Goal => Rewrite every line from the one containing "The width and height of the screenshot is (1568, 461)." through the end of the items, both ends included, with the requests unchanged and each answer coordinate multiplied by 0.6 and rounded to a whole number, halves up. Give only those lines.

Given data =>
====================
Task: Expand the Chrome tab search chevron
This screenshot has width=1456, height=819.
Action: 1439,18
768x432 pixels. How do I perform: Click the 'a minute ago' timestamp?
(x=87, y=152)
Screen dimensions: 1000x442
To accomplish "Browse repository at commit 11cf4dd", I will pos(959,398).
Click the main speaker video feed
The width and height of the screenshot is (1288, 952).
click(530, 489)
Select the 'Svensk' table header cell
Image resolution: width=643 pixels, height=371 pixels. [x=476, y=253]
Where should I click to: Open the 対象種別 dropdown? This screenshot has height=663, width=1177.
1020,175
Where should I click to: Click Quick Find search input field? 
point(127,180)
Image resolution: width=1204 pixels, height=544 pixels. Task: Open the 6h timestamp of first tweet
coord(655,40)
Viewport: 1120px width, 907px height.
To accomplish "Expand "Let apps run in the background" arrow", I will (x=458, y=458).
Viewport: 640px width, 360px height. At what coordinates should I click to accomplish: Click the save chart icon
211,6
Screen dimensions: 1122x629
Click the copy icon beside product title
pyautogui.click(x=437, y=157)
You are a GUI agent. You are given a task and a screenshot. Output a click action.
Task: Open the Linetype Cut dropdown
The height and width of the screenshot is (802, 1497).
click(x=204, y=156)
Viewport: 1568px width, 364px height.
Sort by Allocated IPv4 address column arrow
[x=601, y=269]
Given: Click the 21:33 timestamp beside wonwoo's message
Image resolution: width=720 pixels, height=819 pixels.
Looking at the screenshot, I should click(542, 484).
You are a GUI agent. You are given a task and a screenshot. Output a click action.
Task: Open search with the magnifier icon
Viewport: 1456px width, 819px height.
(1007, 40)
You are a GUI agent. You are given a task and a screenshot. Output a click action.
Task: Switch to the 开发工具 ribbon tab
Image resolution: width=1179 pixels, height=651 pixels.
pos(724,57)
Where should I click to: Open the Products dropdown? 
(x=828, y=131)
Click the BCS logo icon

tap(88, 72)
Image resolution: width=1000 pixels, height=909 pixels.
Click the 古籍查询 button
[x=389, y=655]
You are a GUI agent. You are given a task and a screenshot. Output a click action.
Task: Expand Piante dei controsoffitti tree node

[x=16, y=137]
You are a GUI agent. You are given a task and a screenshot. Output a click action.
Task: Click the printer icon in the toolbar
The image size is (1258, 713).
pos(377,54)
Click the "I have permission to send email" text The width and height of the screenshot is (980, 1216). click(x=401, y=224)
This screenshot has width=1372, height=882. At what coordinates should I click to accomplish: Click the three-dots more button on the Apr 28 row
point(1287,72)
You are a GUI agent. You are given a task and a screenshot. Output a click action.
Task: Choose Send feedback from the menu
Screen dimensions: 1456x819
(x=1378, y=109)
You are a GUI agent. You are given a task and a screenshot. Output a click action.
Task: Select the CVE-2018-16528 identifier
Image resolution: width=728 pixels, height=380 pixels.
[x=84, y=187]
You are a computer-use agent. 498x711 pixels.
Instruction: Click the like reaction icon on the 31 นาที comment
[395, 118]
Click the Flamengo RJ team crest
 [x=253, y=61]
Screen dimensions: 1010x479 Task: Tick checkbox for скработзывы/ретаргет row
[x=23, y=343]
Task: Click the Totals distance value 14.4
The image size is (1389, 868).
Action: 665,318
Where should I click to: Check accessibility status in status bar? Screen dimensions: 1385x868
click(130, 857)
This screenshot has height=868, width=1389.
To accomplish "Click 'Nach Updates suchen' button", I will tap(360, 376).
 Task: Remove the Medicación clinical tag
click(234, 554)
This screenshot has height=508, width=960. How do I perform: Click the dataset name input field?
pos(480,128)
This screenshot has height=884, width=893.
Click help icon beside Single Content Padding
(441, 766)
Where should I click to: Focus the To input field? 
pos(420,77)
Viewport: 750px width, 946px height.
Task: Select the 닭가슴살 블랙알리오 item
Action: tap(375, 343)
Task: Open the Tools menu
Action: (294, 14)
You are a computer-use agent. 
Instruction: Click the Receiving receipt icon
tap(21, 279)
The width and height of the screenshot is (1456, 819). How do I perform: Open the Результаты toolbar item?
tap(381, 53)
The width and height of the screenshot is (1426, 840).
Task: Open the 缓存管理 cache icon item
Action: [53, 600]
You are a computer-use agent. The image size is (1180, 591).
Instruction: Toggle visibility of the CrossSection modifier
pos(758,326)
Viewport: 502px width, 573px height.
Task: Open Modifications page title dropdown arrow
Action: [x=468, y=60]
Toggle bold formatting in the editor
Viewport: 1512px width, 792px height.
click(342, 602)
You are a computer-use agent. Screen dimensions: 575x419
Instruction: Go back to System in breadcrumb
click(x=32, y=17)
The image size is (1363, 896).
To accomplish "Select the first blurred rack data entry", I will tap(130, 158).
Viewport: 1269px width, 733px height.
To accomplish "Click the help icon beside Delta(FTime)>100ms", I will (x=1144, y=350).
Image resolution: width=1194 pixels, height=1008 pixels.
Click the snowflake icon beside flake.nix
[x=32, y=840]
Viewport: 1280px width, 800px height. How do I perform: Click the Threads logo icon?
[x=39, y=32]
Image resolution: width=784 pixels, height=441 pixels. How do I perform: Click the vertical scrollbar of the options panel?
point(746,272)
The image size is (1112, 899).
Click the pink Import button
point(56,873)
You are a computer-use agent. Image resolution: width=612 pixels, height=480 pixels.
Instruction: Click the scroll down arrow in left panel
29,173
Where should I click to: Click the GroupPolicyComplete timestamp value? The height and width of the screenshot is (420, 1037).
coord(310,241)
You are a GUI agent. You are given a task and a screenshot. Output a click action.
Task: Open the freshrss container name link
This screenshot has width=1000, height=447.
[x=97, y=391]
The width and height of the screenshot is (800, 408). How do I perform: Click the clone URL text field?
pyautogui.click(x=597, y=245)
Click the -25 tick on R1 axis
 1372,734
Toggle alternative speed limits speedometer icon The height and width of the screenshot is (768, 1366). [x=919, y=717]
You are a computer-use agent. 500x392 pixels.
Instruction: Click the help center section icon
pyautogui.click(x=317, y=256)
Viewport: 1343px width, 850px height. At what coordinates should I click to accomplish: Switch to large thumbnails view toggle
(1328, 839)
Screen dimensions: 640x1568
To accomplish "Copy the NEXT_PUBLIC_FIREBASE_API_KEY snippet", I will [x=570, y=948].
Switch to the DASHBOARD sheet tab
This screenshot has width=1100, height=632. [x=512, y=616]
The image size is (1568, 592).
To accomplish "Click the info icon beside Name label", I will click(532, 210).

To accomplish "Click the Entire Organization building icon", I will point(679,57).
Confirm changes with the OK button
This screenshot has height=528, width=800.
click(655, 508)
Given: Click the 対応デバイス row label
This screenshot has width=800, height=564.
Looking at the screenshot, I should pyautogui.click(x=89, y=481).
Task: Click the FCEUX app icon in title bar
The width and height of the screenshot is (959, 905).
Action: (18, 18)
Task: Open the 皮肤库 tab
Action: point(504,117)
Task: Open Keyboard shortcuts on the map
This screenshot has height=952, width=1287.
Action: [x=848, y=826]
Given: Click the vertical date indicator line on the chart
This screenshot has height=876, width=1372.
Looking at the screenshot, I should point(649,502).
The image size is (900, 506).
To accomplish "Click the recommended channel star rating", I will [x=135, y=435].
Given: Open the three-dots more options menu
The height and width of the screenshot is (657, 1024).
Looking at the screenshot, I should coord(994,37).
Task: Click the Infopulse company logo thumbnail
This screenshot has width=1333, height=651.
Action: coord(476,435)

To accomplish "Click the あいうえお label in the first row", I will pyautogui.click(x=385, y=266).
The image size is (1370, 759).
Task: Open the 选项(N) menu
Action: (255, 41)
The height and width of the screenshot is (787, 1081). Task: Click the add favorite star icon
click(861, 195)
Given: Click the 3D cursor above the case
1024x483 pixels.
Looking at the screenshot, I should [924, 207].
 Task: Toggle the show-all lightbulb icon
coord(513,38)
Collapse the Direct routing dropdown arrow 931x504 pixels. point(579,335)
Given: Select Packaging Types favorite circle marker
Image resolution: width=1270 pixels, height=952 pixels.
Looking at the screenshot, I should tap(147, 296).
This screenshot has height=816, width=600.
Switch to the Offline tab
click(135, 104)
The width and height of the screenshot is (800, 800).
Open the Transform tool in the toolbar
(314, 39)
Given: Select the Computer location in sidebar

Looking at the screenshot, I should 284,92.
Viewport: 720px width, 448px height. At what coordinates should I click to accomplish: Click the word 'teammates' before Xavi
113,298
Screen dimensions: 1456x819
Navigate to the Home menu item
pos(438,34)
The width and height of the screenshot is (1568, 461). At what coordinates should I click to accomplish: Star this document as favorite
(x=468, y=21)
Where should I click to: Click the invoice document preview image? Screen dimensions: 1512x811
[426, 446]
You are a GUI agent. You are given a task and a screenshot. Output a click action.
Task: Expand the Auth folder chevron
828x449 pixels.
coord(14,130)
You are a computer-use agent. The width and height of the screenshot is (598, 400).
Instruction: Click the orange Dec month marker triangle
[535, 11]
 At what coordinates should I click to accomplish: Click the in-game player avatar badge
====================
Result of the task =>
The width and height of the screenshot is (1568, 461). At what coordinates should I click to accomplish: Star this document as favorite
(x=281, y=13)
Where should I click to: Click the invoice document preview image? Screen dimensions: 1512x811
[256, 268]
You are a GUI agent. You are given a task and a screenshot. Output a click action.
Task: Expand the Auth folder chevron
828x449 pixels.
coord(8,78)
You are a computer-use agent. The width and height of the screenshot is (598, 400).
Instruction: Click the orange Dec month marker triangle
[321, 7]
 At what coordinates should I click to accomplish: Click the in-game player avatar badge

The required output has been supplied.